Mark Twain famously wrote, “The man who does not read good books has no advantage over the man who can’t read them.” There is no advantage not only for the man, who misses out on the art of ideas and images effectively stated, but also for the larger culture. A depressing survey released yesterday in New York suggests that fewer than half of adult Americans are reading literature. This result should concern everyone.
The survey, called “Reading at Risk,” was the largest of its kind and echoes the 1984 call to action, “A Nation at Risk,” which produced and is still producing major reform to the nation’s schools. The bleak results for literature may need considerably more attention than it has received, however, because competition from other media for readers’ time is so intense. Television, by the way, likely is not the culprit – readers and non-readers watch about the same amount – but the Internet and digital devices may be another matter.
Dana Gioia, chairman of the National Endowment for the Arts, which issued the report, superbly defined what is at stake in the loss of readers. While acknowledging the benefits of oral and electronic media, Mr. Gioia writes, “print culture affords irreplaceable forms of focused attention and contemplation that make complex communications and insights possible. To lose such an intellectual capability – and the many sorts of human continuity it allows – would constitute a vast cultural impoverishment.”
Based on supplemental surveys by the Census Bureau, the literature results show a drop from 1982, when about 56 percent of American adults read literature, to 2002, when less than 47 percent did. The report is cautious. It observes the literature survey has been conducted only three times – 1982, 1992, 2002 – and though there was a small drop between the first two surveys, factors from demographic shifts to one-time events such as the aftermath of 9-11 and the war in Afghanistan may have influenced reading habits in 2002.

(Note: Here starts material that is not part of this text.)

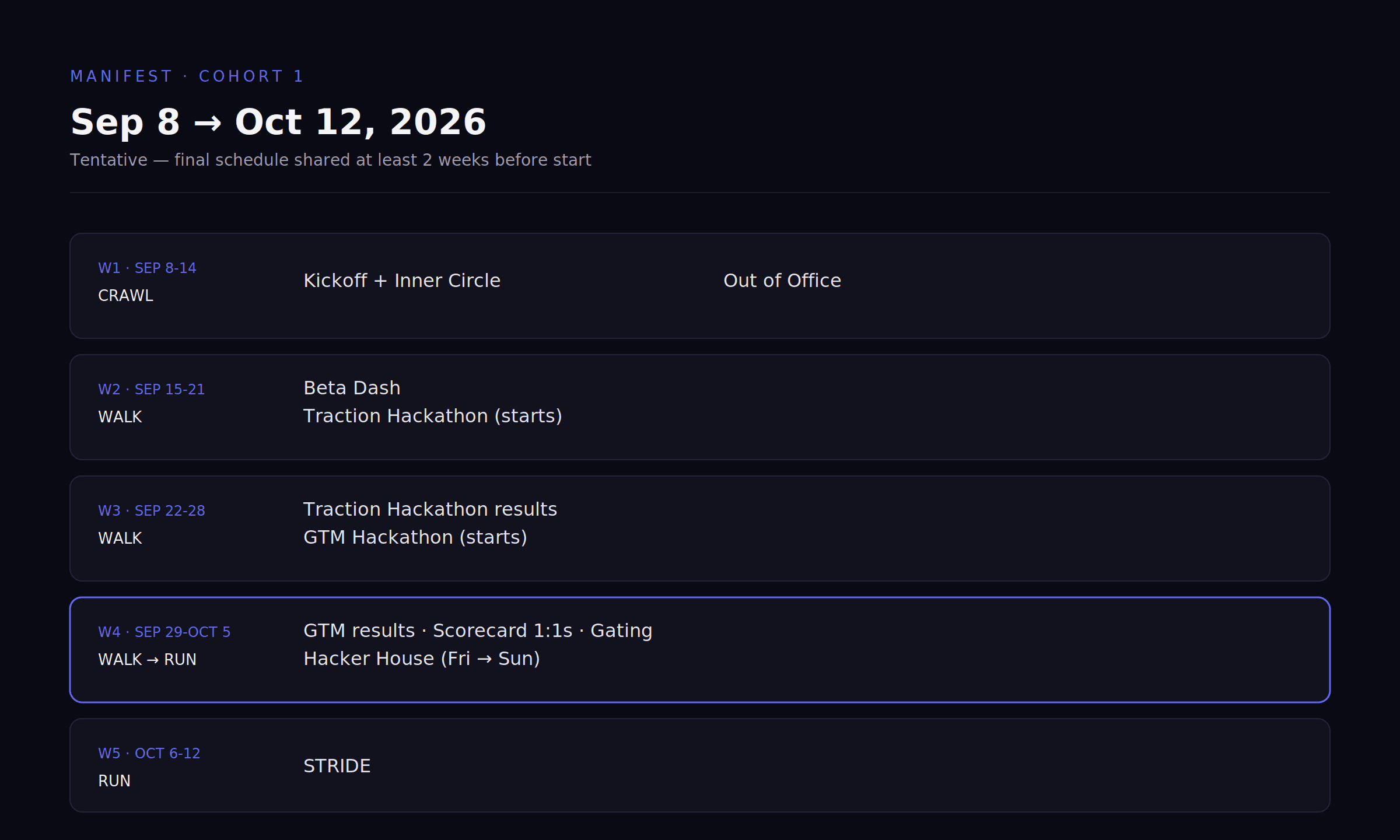Click the tentative schedule subtitle text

But the numbers weren’t especially good in the previous surveys, either, and it’s not as if the standard for literature was high. Respondents were asked whether they had read any novels, short stories, plays or poetry in the previous 12 months. Mysteries counted, or as the report says, “No distinctions were drawn on the quality of literary works.”
Yet across almost all demographic groups – age, sex, race, geography, education – the percentage of people reading was down. It was down especially among 18- to 24-year-olds; only 43 percent of them reported reading literature in 2002, a decline from nearly 60 percent in 1982. More disturbing, “Reading at Risk” includes data from a 1995 report from the National Center for Education Statistics showing 45 percent of American adults are capable of reading at only minimal levels.

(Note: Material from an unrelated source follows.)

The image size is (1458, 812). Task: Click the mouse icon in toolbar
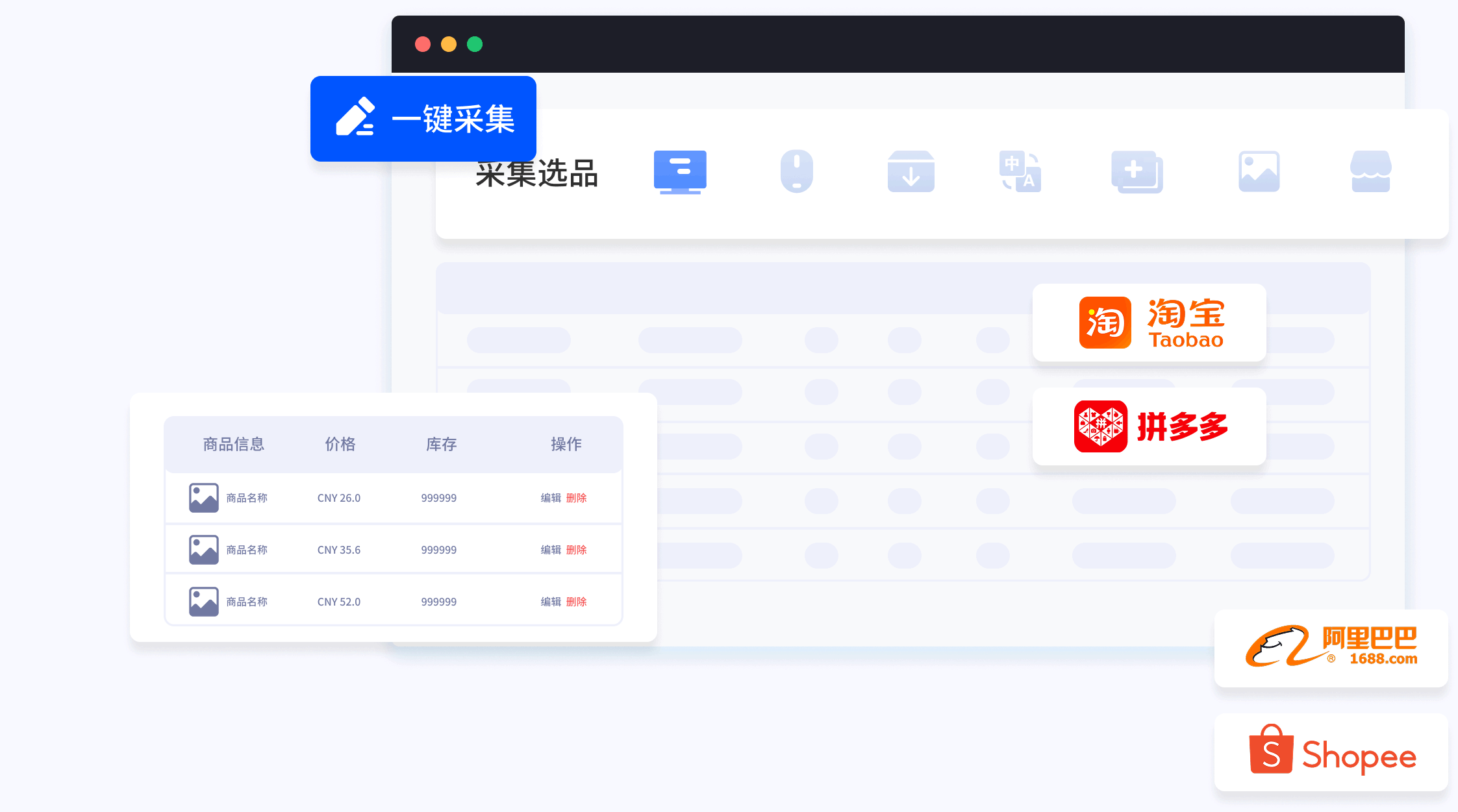(x=796, y=171)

The survey notes that a drop in reading foreshadows a decline in other areas. Readers are more likely to do volunteer and charity work, participate in sports and, not surprisingly, are more likely to attend art performances and museum shows. The correlation between reading and these activities, even if not causal, suggests that fewer people reading is accompanied by a loss of community.

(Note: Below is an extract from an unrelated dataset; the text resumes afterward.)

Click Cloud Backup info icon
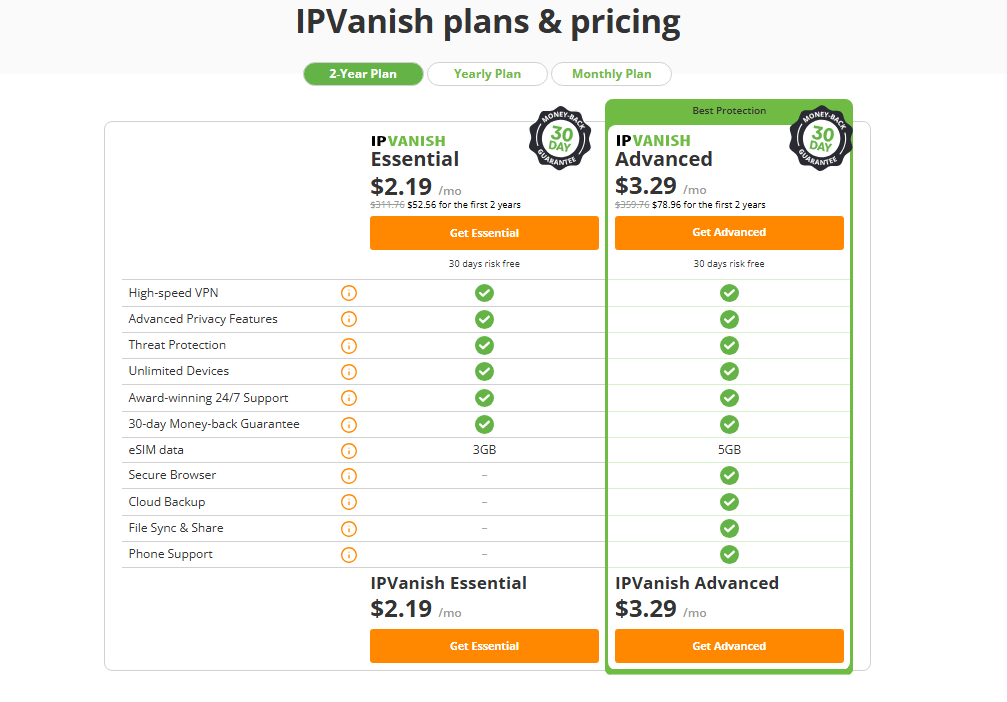Viewport: 1007px width, 702px height. (349, 502)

The NEA should be commended for drawing attention to this problem, but the many answers required to solve it demand even more information and a lot more action. Congress should support further research into the decline of this valuable part of American culture. It should encourage and fund the NEA to examine and recommend solutions before many more Americans lose the ability to the “a vast cultural impoverishment” that “Reading at Risk” describes.